**WHAT THIS TASK INVOLVES**
Review the listing and copy each line that holds the word "link".

**INFORMATION GIVEN**
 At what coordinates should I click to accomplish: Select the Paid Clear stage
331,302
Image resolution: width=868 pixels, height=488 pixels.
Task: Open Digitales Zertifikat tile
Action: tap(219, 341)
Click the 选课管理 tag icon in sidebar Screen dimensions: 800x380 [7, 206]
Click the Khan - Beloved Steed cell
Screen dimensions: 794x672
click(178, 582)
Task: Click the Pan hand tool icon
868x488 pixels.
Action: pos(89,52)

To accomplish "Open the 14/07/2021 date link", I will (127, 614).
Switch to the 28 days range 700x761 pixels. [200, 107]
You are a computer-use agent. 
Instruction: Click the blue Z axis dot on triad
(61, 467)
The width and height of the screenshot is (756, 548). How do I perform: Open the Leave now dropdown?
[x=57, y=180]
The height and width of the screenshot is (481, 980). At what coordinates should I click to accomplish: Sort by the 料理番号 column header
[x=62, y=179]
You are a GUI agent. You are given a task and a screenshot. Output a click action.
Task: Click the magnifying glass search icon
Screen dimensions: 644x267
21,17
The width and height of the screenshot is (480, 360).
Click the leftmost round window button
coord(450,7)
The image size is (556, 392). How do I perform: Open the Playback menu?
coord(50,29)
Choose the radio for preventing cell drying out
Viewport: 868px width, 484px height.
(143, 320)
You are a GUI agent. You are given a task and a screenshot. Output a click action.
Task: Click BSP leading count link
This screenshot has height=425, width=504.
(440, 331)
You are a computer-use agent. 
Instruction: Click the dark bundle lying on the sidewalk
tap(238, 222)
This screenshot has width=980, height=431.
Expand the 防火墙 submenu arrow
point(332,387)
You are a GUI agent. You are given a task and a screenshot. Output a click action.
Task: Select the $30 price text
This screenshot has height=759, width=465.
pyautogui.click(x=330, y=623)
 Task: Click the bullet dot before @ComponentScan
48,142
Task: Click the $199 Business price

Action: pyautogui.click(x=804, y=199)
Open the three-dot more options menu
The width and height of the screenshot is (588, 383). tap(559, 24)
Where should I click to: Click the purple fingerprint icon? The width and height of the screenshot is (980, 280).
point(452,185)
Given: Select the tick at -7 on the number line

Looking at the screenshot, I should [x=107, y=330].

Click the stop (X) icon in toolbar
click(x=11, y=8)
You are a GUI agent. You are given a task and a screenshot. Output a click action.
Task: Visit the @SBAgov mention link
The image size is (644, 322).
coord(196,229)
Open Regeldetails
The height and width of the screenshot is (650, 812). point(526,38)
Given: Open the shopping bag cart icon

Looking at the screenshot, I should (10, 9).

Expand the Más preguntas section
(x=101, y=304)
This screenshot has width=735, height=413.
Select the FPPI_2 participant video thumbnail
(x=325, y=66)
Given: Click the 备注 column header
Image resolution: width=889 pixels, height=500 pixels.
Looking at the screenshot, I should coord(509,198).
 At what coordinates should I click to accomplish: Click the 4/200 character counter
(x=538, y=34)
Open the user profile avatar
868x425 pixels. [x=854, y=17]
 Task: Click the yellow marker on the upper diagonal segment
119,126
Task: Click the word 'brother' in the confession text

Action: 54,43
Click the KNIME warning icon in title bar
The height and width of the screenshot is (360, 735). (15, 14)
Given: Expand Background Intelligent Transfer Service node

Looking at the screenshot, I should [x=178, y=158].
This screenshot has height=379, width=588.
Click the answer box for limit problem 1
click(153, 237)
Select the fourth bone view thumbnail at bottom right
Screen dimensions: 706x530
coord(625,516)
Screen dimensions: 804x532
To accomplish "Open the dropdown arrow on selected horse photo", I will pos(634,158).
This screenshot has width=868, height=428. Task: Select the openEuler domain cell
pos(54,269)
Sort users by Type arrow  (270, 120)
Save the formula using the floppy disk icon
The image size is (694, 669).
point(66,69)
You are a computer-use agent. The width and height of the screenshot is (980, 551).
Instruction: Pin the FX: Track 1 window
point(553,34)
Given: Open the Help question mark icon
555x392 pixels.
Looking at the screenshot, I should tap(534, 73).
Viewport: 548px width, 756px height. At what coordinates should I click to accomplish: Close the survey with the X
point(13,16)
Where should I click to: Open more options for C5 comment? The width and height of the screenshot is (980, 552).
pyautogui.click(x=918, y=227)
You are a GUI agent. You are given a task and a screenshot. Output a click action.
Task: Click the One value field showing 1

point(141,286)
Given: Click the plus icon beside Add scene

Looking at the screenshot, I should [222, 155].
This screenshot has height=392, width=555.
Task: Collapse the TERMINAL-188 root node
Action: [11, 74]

**SOLUTION FOR THIS PROBLEM**
To accomplish "Open the 14/07/2021 date link", I will (127, 614).
Task: Click BSP leading count link
Task: Visit the @SBAgov mention link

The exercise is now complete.